Assigned task 1 – Translate this sentence from the linguistics and localization article into Spanish: "Companies now realize the importance of designing conversations for chatbots and voice apps for the consumers, and linguists can help them design these conversations."
Assigned task 2 – Resume the linguistics and localization article after its last sentence and write the next part.

Excerpted text –
Deep-diving in Linguistics and Localization

Different cultures have a different way in which they use their language, Linguistics highlights these cultural nuances. My key takeaways from Joseph Tyler's talk on linguistics and localization at Voice Summit 2019

Language is an important part of our lives. It is a uniquely human gift which lets us communicate and differentiates us from primates. But language is much more than just a means of communication. It is also an inseparable part of our culture. Different cultures have a different way in which they use their language, and they have differences which cannot be underestimated. Linguistics highlights these cultural nuances.

Linguists were earlier limited to academia, but now people are taking note of the importance of linguistics in Natural Language Processing. Companies are hiring linguists to help in incorporating these cultural nuances while building these models and for conversational design. Companies now realize the importance of designing conversations for chatbots and voice apps for the consumers, and linguists can help them design these conversations.

These conversational designs become even more critical when companies expand into new markets.

Spoken Arabic is different and Arabic while reading is different

Joseph Tyler is a PhD in linguistics and heads conversation design at Sensely. Sensely is a medical conversational AI assistant. He gave a brilliant and insightful workshop on the importance of linguistics and localization.

The process of localization for a simple application is quite complex . This becomes even more complex when you are trying to localize — chatbots and assistants. This is because businesses are dealing with crucial components like NLP, ASR, and TTS. Localization has to be done individually for these building blocks which is not a trivial effort and it needs a lot of investment.

Just using a Google Translate for the content on the app will not give the optimum result and instead deteriorate the User eXperience.

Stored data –
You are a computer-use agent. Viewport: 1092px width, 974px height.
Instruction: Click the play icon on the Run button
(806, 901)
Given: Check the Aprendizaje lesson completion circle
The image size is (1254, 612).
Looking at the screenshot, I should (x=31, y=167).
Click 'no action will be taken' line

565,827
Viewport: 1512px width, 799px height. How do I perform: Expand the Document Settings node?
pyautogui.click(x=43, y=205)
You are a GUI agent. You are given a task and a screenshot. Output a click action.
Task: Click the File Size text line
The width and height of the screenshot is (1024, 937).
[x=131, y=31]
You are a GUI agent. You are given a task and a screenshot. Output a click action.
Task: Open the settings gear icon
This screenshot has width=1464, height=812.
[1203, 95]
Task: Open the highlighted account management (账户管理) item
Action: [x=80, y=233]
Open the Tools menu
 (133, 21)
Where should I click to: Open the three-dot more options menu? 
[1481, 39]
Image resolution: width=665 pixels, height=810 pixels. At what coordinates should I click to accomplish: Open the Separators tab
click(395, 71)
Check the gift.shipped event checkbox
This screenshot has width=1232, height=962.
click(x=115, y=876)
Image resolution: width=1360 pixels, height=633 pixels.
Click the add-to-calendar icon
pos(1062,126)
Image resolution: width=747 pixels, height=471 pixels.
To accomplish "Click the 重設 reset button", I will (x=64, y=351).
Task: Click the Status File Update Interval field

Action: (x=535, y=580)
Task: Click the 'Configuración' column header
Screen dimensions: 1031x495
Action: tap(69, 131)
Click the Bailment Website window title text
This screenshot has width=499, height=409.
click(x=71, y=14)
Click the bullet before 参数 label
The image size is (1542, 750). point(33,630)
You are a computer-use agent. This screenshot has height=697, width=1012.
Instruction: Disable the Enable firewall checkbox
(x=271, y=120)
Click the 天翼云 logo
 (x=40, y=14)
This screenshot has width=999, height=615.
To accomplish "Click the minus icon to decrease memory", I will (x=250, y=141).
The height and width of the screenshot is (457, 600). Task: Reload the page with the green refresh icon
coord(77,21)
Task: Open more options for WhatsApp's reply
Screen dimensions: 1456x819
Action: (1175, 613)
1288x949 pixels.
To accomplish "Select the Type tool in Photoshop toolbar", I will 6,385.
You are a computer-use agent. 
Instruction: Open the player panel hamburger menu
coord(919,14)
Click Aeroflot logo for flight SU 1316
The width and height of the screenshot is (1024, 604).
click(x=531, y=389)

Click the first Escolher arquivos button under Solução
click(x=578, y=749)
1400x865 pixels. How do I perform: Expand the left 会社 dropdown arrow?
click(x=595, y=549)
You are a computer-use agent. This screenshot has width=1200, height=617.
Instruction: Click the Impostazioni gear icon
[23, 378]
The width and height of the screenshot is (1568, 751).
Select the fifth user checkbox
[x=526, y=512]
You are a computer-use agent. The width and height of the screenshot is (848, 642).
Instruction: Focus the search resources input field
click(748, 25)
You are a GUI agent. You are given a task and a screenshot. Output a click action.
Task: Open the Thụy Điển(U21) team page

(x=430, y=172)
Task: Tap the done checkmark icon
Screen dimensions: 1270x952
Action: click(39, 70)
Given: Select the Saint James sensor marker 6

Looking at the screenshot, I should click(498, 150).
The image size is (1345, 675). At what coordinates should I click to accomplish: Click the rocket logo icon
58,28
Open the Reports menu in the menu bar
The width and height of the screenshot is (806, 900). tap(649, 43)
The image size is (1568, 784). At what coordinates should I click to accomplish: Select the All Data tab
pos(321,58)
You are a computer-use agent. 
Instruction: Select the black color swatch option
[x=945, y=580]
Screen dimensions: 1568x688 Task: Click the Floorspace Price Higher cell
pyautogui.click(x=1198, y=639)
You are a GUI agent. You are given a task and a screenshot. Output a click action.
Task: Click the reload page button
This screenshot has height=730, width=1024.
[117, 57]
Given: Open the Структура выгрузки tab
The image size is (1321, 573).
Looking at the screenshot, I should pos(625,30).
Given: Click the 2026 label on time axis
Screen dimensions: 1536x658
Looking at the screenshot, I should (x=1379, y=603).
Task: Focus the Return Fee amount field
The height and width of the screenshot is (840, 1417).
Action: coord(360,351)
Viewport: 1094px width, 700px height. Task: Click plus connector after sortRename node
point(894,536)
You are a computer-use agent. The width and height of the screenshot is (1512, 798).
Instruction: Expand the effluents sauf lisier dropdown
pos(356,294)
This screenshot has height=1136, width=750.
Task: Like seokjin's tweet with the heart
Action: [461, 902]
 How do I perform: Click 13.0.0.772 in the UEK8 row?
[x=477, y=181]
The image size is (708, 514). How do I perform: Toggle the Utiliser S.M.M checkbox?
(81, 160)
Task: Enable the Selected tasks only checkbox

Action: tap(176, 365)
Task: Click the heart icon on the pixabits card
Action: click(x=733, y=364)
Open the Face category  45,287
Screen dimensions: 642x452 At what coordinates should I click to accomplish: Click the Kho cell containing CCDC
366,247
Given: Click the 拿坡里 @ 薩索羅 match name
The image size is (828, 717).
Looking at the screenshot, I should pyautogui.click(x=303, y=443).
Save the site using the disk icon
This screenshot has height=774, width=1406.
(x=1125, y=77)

Expected answer 1 – Las empresas ahora se dan cuenta de la importancia de diseñar conversaciones para chatbots y aplicaciones de voz para los consumidores, y los lingüistas pueden ayudarlas a diseñar estas conversaciones.

Expected answer 2 –
Few examples that he shared during his talk were — spoken Arabic is very different from Arabic for reading. One has vowels the other doesn’t. It also varies according to gender and whether the subject is singular or plural. There can be more than 20 variants of Arabic. Not only Arabic is written from right to left, but all the significant icons are changed from left to right. A classic example would be the ‘home’ button is traditionally placed towards the left, but when the app is in Arabic, it should be placed on the right.

Tokenization is the process of breaking down a sentence to smaller fragments, it is widely used in NLP. It is one of the key techniques used for making NLP models. Tokenization in English may be dependent on word boundaries but the same cannot be used for languages like Japanese and Chinese. These languages don’t have spaces between words. Similarly, if your word boundaries are dependent on punctuations then they cannot be used for every language. Hence it’s not recommended to use the same model for every other app.

This blog is based on my understanding from a workshop taken by Joseph Tyler at Voice Summit 2019. I attended Voice Summit conference as a part of Slang Labs, where I had the pleasure of meeting Joseph. Slang Labs is a platform that allows the ability to add voice inside apps.